▶ [Task directions] Please write out every one of the rows below word for word, keeping their order and line breaks.

================================

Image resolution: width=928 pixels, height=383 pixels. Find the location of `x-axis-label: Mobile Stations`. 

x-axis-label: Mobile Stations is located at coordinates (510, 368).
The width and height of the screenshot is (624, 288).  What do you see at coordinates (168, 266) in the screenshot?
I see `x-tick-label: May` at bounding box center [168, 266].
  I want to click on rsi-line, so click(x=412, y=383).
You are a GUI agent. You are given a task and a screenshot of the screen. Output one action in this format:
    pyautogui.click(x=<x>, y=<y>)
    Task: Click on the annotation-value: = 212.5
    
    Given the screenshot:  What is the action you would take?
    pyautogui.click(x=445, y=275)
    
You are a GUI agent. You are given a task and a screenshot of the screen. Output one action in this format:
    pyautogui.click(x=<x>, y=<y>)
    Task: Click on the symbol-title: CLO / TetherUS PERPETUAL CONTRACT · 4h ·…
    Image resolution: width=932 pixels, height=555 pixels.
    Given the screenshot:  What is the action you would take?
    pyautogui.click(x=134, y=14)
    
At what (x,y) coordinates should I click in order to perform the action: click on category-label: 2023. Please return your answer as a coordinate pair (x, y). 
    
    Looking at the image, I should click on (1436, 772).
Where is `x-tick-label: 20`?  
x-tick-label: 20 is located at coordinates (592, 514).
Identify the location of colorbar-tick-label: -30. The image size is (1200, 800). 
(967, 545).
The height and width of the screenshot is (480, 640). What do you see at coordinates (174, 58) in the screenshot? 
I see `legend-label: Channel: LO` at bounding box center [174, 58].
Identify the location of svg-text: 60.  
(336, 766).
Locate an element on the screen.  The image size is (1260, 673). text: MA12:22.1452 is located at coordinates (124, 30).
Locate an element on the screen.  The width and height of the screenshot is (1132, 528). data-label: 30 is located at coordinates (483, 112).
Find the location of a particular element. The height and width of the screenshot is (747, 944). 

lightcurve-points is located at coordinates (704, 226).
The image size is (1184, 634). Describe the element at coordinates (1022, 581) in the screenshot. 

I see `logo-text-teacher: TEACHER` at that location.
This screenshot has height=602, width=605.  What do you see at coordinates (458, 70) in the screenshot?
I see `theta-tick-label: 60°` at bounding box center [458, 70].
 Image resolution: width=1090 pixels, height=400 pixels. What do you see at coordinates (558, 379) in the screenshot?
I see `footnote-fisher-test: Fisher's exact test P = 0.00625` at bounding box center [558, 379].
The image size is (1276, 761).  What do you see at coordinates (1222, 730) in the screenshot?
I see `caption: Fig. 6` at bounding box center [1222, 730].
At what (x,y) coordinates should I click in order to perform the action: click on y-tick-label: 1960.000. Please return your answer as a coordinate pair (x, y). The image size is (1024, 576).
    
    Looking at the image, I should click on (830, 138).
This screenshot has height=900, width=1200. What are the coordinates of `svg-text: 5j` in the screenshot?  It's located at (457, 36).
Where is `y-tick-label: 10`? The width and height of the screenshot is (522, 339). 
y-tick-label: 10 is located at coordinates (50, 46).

================================

▶ [Response to the exercise]
Image resolution: width=928 pixels, height=383 pixels. Find the location of `x-axis-label: Mobile Stations`. 

x-axis-label: Mobile Stations is located at coordinates (510, 368).
The width and height of the screenshot is (624, 288).  What do you see at coordinates (168, 266) in the screenshot?
I see `x-tick-label: May` at bounding box center [168, 266].
  I want to click on rsi-line, so click(x=412, y=383).
You are a GUI agent. You are given a task and a screenshot of the screen. Output one action in this format:
    pyautogui.click(x=<x>, y=<y>)
    Task: Click on the annotation-value: = 212.5
    
    Given the screenshot:  What is the action you would take?
    pyautogui.click(x=445, y=275)
    
You are a GUI agent. You are given a task and a screenshot of the screen. Output one action in this format:
    pyautogui.click(x=<x>, y=<y>)
    Task: Click on the symbol-title: CLO / TetherUS PERPETUAL CONTRACT · 4h ·…
    Image resolution: width=932 pixels, height=555 pixels.
    Given the screenshot:  What is the action you would take?
    pyautogui.click(x=134, y=14)
    
At what (x,y) coordinates should I click in order to perform the action: click on category-label: 2023. Please return your answer as a coordinate pair (x, y). 
    
    Looking at the image, I should click on (1436, 772).
Where is `x-tick-label: 20`?  
x-tick-label: 20 is located at coordinates (592, 514).
Identify the location of colorbar-tick-label: -30. The image size is (1200, 800). 
(967, 545).
The height and width of the screenshot is (480, 640). What do you see at coordinates (174, 58) in the screenshot? 
I see `legend-label: Channel: LO` at bounding box center [174, 58].
Identify the location of svg-text: 60.  
(336, 766).
Locate an element on the screen.  The image size is (1260, 673). text: MA12:22.1452 is located at coordinates (124, 30).
Locate an element on the screen.  The width and height of the screenshot is (1132, 528). data-label: 30 is located at coordinates (483, 112).
Find the location of a particular element. The height and width of the screenshot is (747, 944). 

lightcurve-points is located at coordinates (704, 226).
The image size is (1184, 634). Describe the element at coordinates (1022, 581) in the screenshot. 

I see `logo-text-teacher: TEACHER` at that location.
This screenshot has height=602, width=605.  What do you see at coordinates (458, 70) in the screenshot?
I see `theta-tick-label: 60°` at bounding box center [458, 70].
 Image resolution: width=1090 pixels, height=400 pixels. What do you see at coordinates (558, 379) in the screenshot?
I see `footnote-fisher-test: Fisher's exact test P = 0.00625` at bounding box center [558, 379].
The image size is (1276, 761).  What do you see at coordinates (1222, 730) in the screenshot?
I see `caption: Fig. 6` at bounding box center [1222, 730].
At what (x,y) coordinates should I click in order to perform the action: click on y-tick-label: 1960.000. Please return your answer as a coordinate pair (x, y). The image size is (1024, 576).
    
    Looking at the image, I should click on (830, 138).
This screenshot has height=900, width=1200. What are the coordinates of `svg-text: 5j` in the screenshot?  It's located at (457, 36).
Where is `y-tick-label: 10`? The width and height of the screenshot is (522, 339). 
y-tick-label: 10 is located at coordinates (50, 46).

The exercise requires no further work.